Every line of the material below that contains the string "acquisto" must appear in the answer.

....

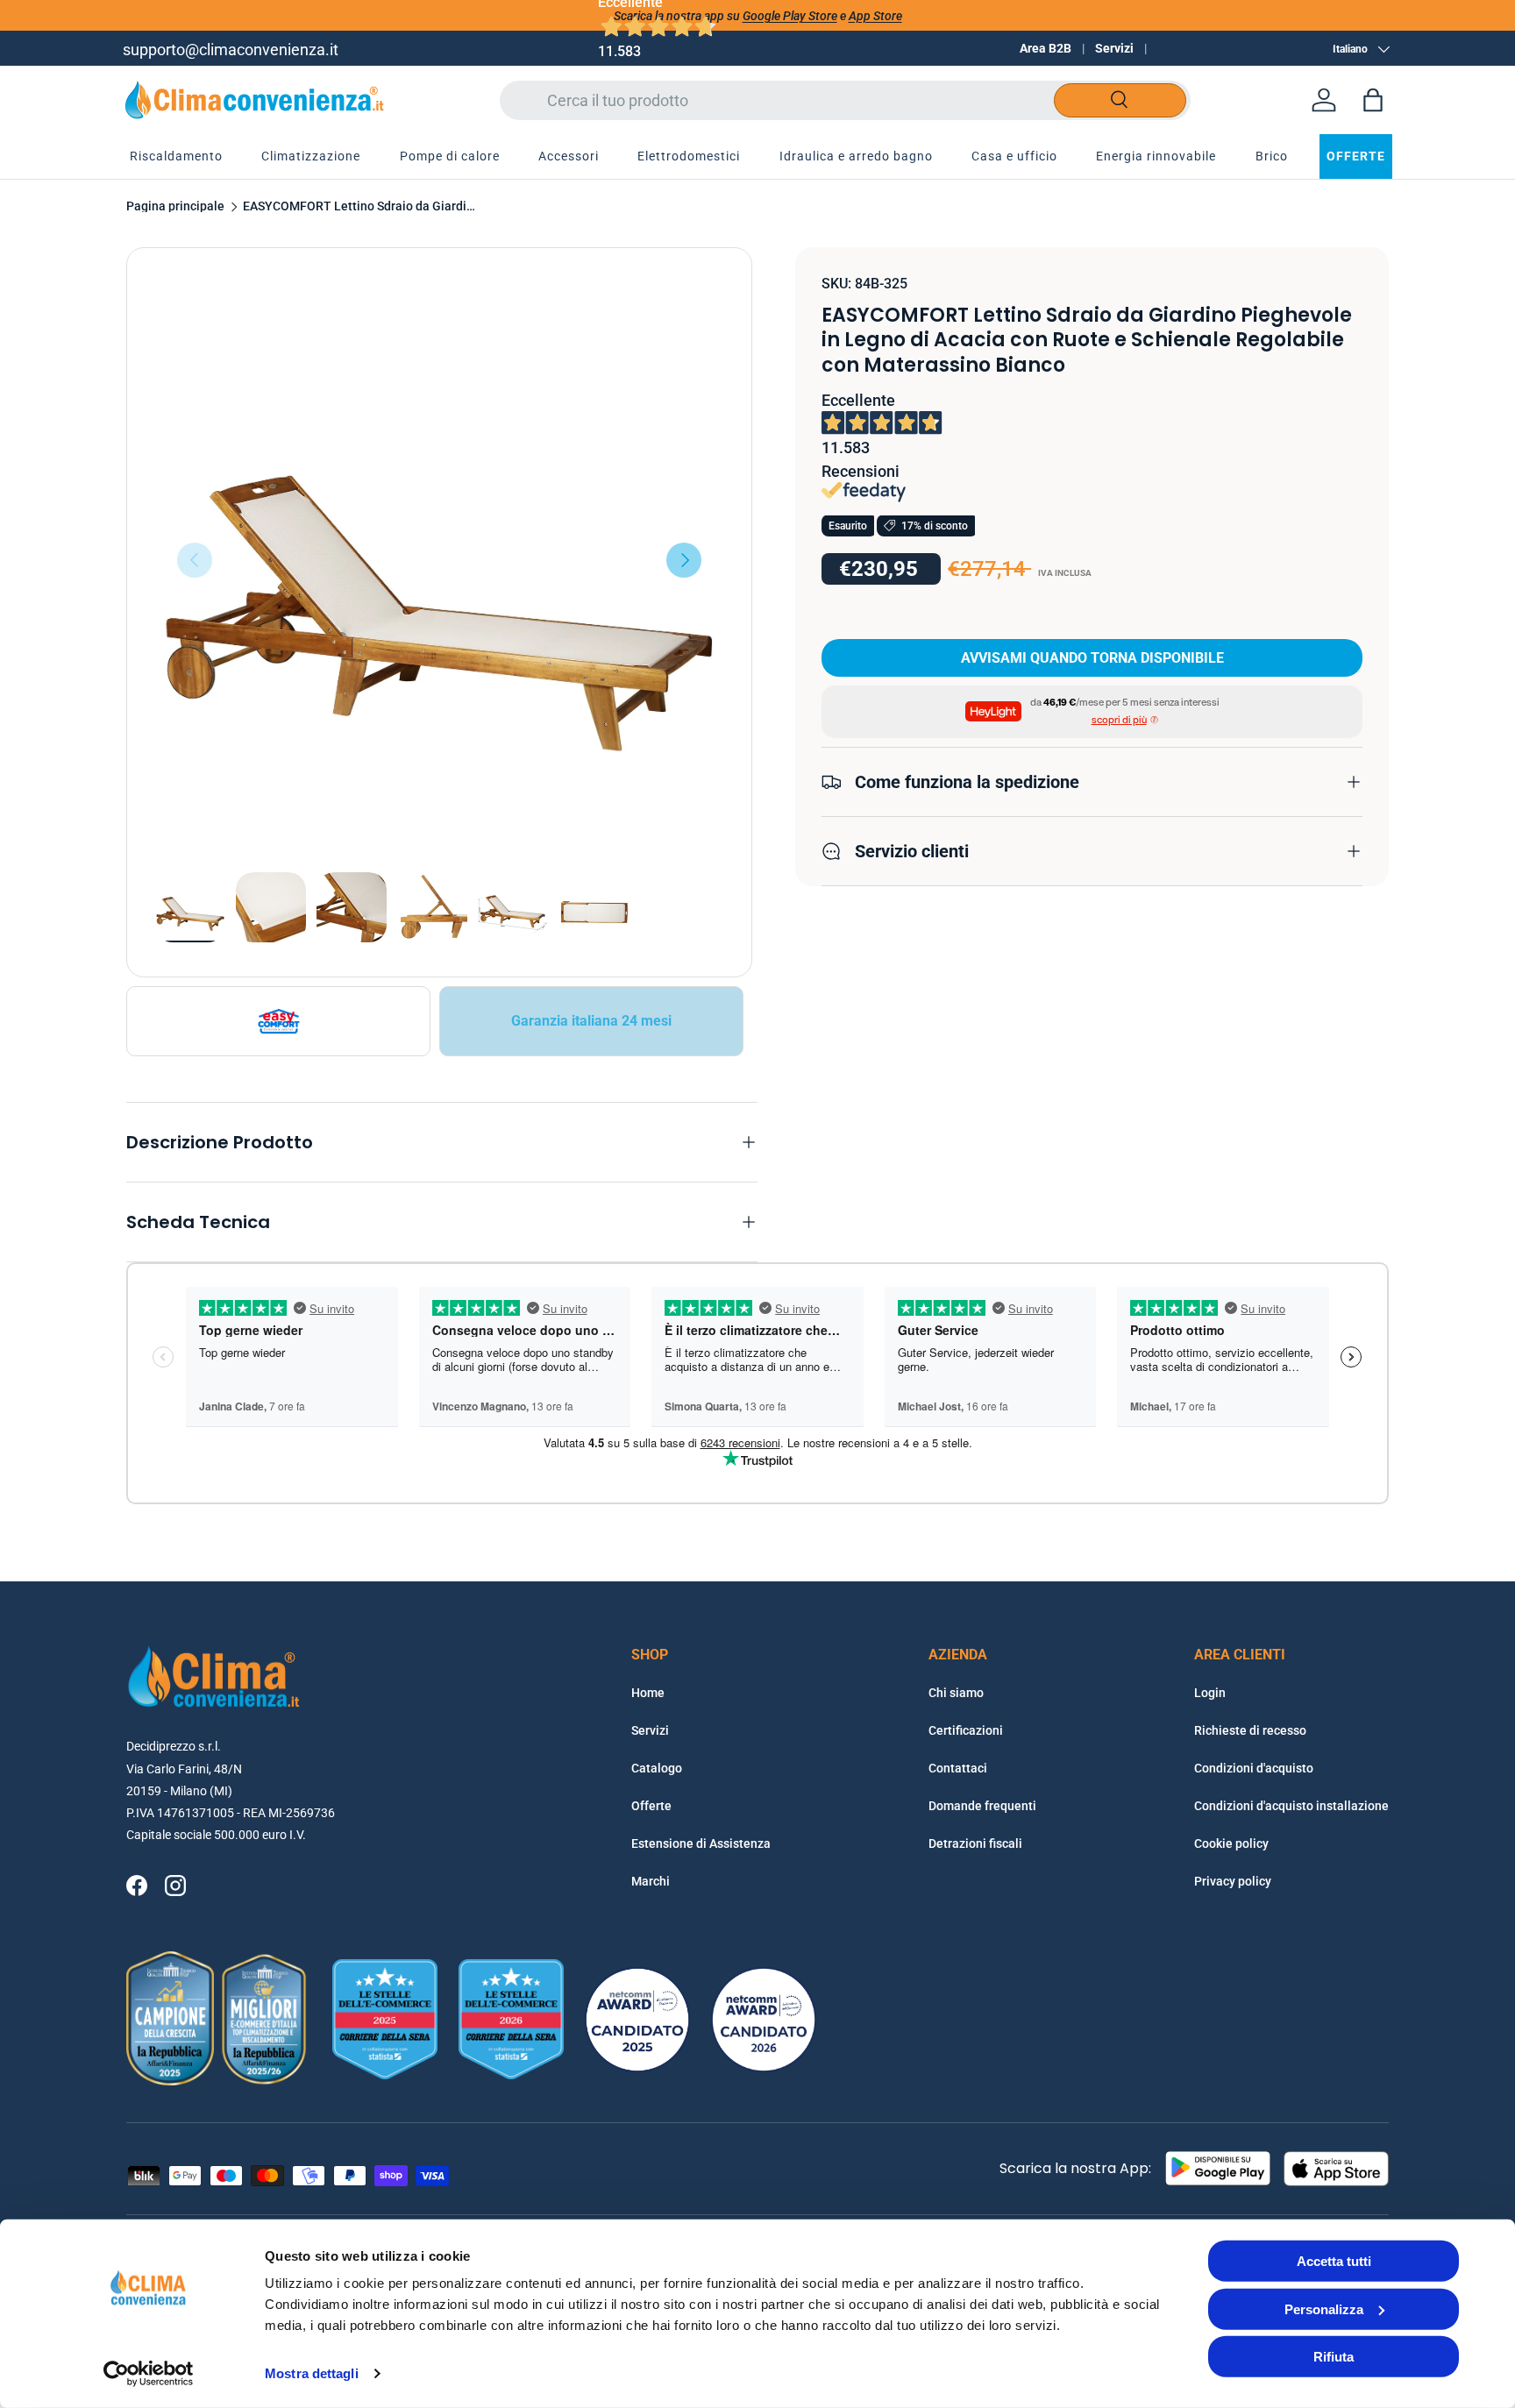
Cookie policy (1231, 1843)
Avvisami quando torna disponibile (1092, 657)
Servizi (1114, 48)
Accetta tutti (1334, 2261)
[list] (439, 560)
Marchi (650, 1881)
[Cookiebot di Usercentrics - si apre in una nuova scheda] (148, 2374)
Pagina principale (175, 207)
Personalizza (1323, 2308)
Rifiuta (1333, 2356)
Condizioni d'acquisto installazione (1291, 1806)
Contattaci (957, 1768)
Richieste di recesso (1250, 1730)
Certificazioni (965, 1730)
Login (1210, 1693)
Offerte (651, 1806)
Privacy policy (1232, 1881)
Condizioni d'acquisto (1253, 1768)
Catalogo (656, 1768)
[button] (1373, 100)
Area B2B (1045, 48)
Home (648, 1693)
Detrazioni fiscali (975, 1843)
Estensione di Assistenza (701, 1843)
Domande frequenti (982, 1806)
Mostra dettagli (312, 2373)
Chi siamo (956, 1693)
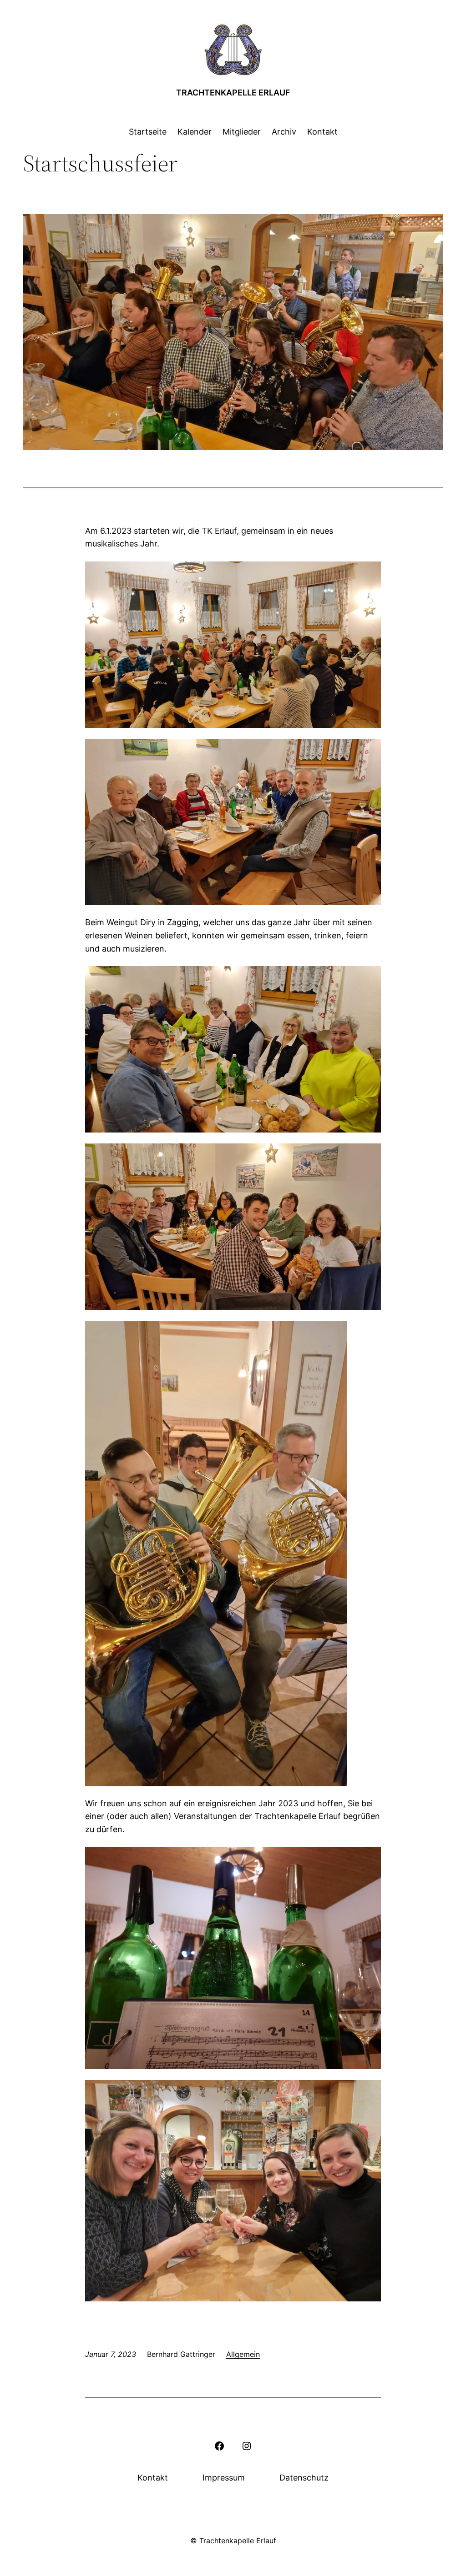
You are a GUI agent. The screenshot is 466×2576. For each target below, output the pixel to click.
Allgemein (243, 2354)
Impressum (224, 2477)
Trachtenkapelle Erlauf (233, 92)
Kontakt (152, 2477)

....

**Task solution:**
Condizioni d'acquisto installazione (1291, 1806)
Condizioni d'acquisto (1253, 1768)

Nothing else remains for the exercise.